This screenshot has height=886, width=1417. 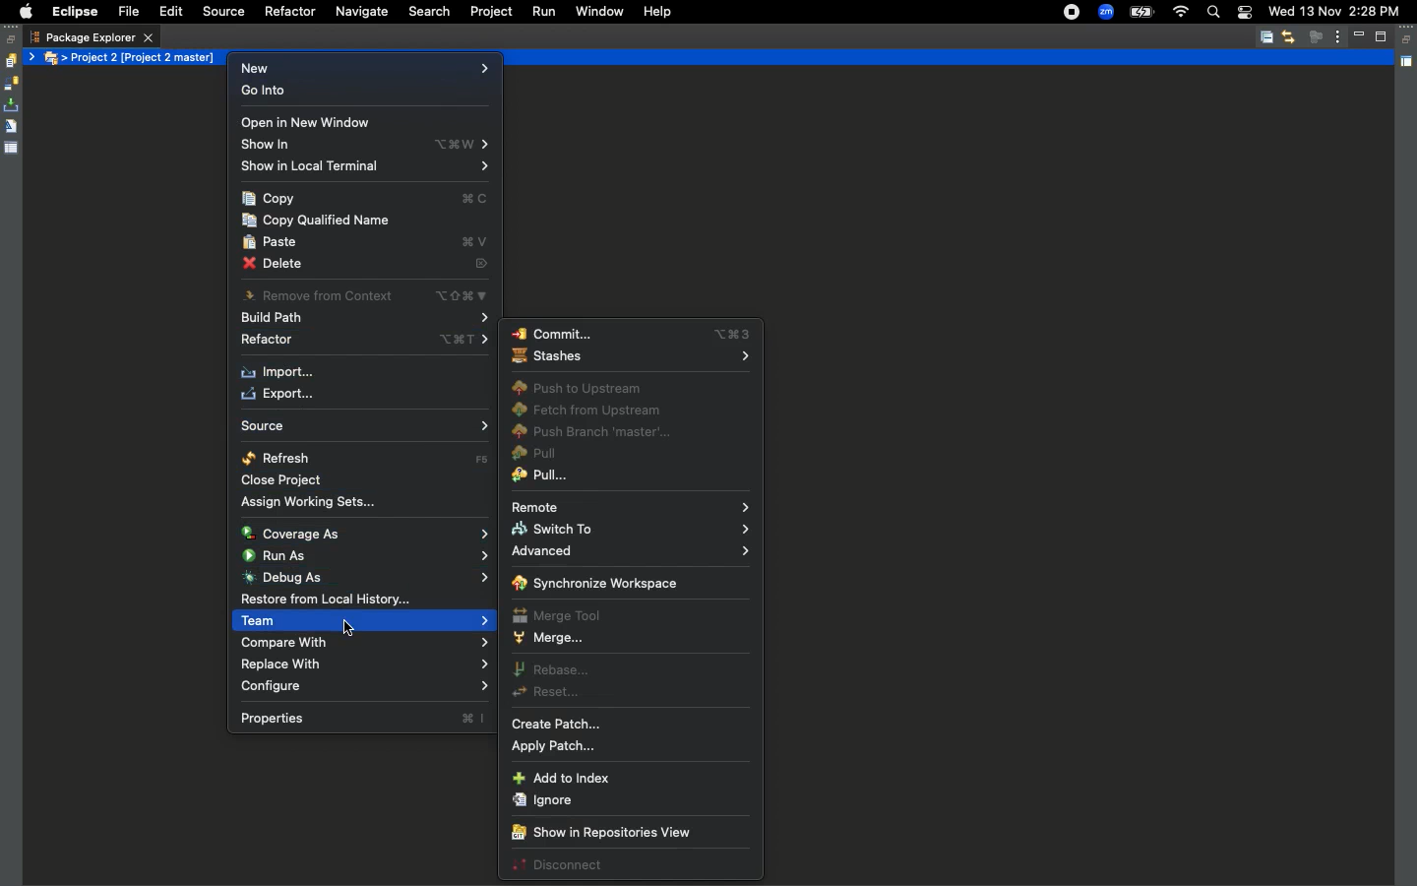 I want to click on Search, so click(x=429, y=12).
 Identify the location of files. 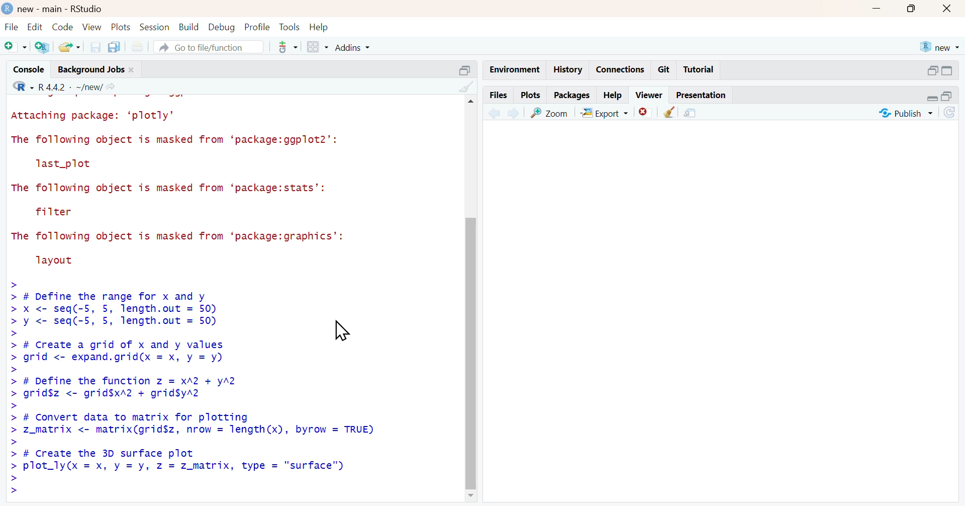
(498, 94).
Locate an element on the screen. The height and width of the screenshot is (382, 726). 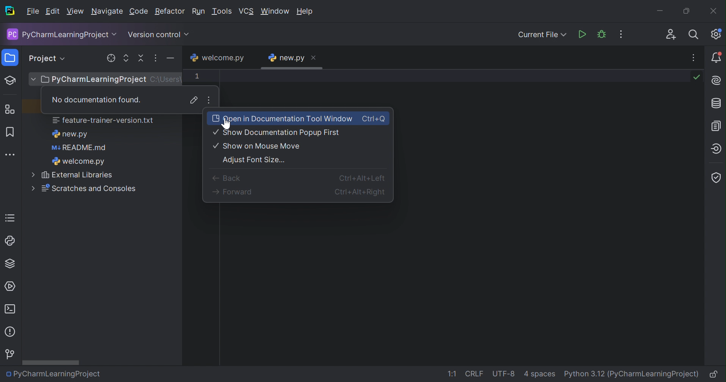
Drop down is located at coordinates (116, 35).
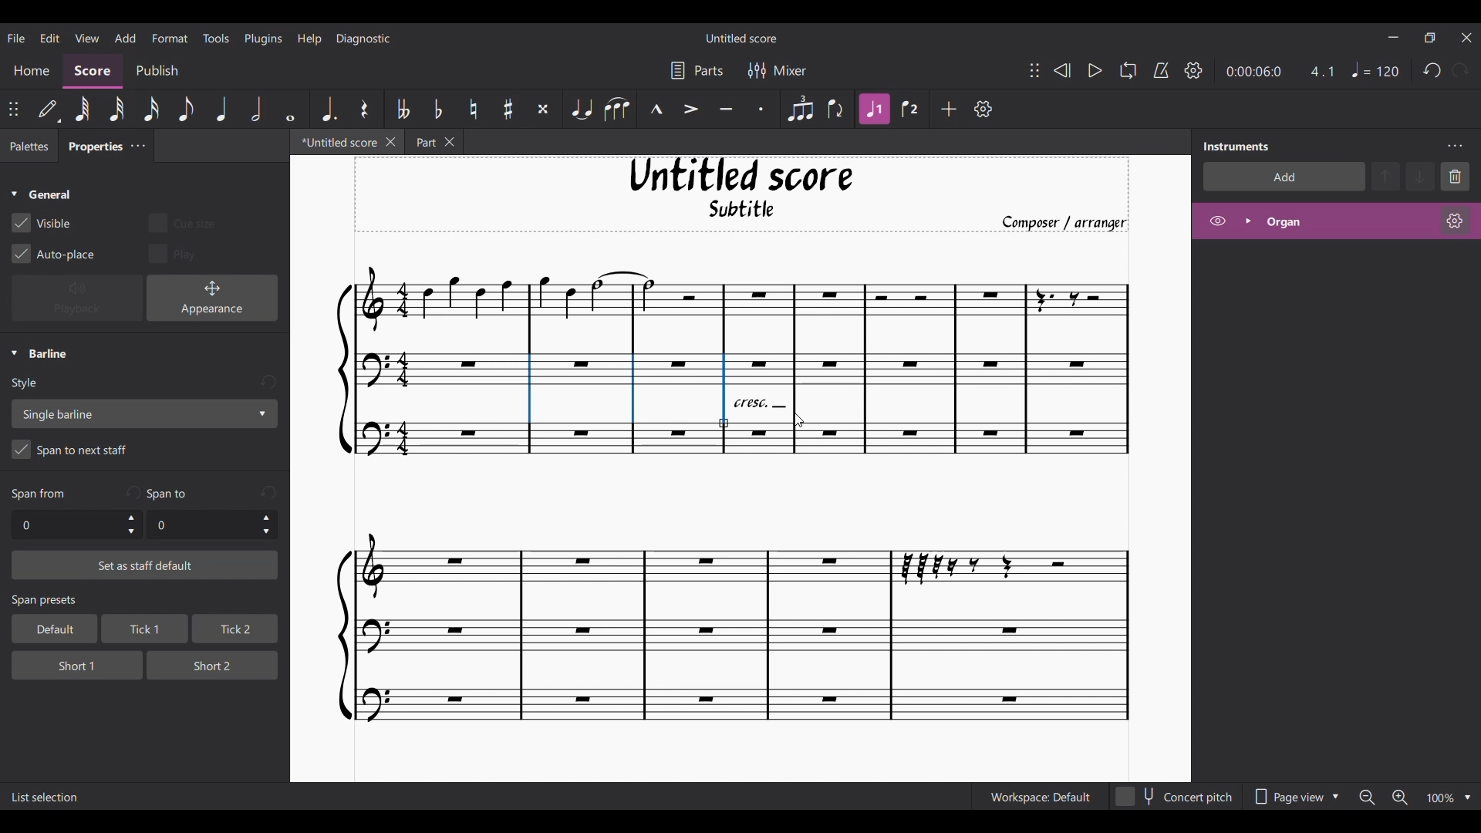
···
■ **What you need to do**: Edit the entries from the line with "Identify the location of files." up to and including the last entry so that "screenshot" becomes "image", with everything else unchanged. Omit the pictures from your version.

■ **Solved exercise**:
 Identify the location of files. 
(498, 94).
Locate an element on the screen. The height and width of the image is (382, 726). 
Drop down is located at coordinates (116, 35).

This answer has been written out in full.